Manifeste Liber… les ecrans

Transcription

Manifeste Liber… les ecrans
LIBERONS LES ECRANS.
Aujourd’hui, en France, il y a 5280 écrans, quand en 1993 il y en avait
4272 : soit 1008 écrans de plus en 10 ans. Cela devrait être une bonne
nouvelle pour le cinéma. Et bien non !
Ne soyons pas dupes : ces écrans n’ont pas pour vocation d’offrir plus
de diversité !
L’espace et la durée d’exposition des films indépendants sont
aujourd’hui de plus en plus réduits, et menacés. Pourtant, ces mêmes
films, s’ils sont maintenus dans la durée avec un nombre suffisant
d’écrans, trouvent un public et une cohérence économique.
L’extrême marginalisation d’un pan entier du cinéma met en danger
l’ensemble de la production de films : c’est la création qui est ainsi
attaquée, c’est-à-dire le fondement même du système qui permet au
cinéma français d’exister.
Cinéastes, producteurs et distributeurs indépendants, ensemble nous
demandons que dorénavant aucun film ne puisse monopoliser plus de
10 % des écrans.
Aujourd’hui les distributeurs multiplient les copies jusqu’à des niveaux
inégalés.

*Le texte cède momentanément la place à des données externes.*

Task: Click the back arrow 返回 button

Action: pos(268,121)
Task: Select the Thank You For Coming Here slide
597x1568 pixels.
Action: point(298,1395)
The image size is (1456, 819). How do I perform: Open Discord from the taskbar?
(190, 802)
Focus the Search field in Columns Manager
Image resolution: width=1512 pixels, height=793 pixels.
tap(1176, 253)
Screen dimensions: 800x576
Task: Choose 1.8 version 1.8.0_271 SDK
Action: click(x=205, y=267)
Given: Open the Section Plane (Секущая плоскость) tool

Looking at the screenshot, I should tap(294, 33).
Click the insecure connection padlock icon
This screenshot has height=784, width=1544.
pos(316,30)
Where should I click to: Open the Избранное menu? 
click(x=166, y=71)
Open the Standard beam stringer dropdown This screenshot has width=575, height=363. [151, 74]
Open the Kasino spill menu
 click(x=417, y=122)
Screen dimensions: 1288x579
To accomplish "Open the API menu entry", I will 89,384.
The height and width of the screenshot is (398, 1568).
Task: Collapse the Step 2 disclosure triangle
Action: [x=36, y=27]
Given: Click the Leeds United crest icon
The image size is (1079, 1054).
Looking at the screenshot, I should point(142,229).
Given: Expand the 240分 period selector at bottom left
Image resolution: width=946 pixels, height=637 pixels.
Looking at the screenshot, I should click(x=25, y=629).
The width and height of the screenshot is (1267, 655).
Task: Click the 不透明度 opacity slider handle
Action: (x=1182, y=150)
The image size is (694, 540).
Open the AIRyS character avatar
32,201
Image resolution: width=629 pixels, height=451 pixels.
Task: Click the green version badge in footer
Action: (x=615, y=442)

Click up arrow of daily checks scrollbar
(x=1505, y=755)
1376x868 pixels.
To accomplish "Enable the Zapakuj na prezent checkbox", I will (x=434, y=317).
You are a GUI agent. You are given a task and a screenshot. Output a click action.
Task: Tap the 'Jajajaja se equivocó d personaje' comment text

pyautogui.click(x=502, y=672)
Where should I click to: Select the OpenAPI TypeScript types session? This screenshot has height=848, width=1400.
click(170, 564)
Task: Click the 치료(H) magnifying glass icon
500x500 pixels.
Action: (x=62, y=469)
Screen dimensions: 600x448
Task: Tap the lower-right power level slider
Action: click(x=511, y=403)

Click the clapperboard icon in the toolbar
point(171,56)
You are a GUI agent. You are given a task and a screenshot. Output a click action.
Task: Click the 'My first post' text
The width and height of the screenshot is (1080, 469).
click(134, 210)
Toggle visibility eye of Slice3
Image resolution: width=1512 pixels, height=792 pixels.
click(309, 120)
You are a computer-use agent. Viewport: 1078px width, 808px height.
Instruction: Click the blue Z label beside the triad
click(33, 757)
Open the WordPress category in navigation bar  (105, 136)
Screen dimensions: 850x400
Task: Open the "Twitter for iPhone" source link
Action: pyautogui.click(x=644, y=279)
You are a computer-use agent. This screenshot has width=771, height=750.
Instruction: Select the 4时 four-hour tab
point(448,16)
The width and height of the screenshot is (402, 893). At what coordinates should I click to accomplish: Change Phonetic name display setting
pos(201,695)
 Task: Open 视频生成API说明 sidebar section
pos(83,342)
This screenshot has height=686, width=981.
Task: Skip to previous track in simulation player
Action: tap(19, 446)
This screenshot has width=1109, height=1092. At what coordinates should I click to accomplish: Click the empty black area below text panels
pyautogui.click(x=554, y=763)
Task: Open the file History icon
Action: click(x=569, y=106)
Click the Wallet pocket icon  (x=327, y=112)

Vendredi 02 janvier 2004 : 938 copies pour Némo, 998 pour Le
Seigneur des Anneaux, 645 pour Scary Movie 3, 441 pour Les Ripoux
(606 à sa sortie). Ces 4 films à eux seuls occupent 3022 écrans.
L’inflation des copies est devenue la règle au détriment de la vie des
films. C’est un peu comme au poker où pour entrer à certaines tables, il
faut pouvoir suivre avec du “lourd”. Et ici le “lourd”, c’est le nombre de
copies (cela devient en soi un argument publicitaire). Pour pouvoir
exister, des films, qui à priori n’auraient pas besoin d’un tirage aussi
élevé, sont contraints à une surenchère suicidaire.
Ce nombre considérable de copies occupe forcément un nombre
considérable d’écrans. Et souvent les films ont un ratio entrée/copie bien
inférieur au chiffre fatidique où, sans scrupule ni remords, on débarque
des films indépendants.
Conséquence : le manque de place pour l’exposition des films oblige les
distributeurs indépendants à se livrer à une lutte fratricide pour les
quelques écrans restants. La durée d’exposition des films se réduit de
plus en plus. Un film chasse l’autre, au manque d’espace se juxtapose le
manque de temps. Cette valse infernale tue toute possibilité d’une
exploitation commerciale efficace du cinéma indépendant.
La marche forcée « du plus d’écrans » est une véritable bulle
spéculative. Elle accentue la rotation des films, augmente les frais de
sortie, et fragilise encore plus la distribution indépendante. Tous y
perdent, sauf les propriétaires des multiplexes qui ont ainsi du sang frais
pour leurs fauteuils. Quand la bulle explosera, les circuits seront là pour
restructurer et donner le dernier coup d'accélérateur à la concentration.
Libérons les écrans de cette logique de consommation. Les films ne sont
pas des marchandises comme les autres.
Pour que le cinéma vive dans sa diversité, exigeons des instances de
régulation qu’aucun film n’occupe plus de 528 écrans.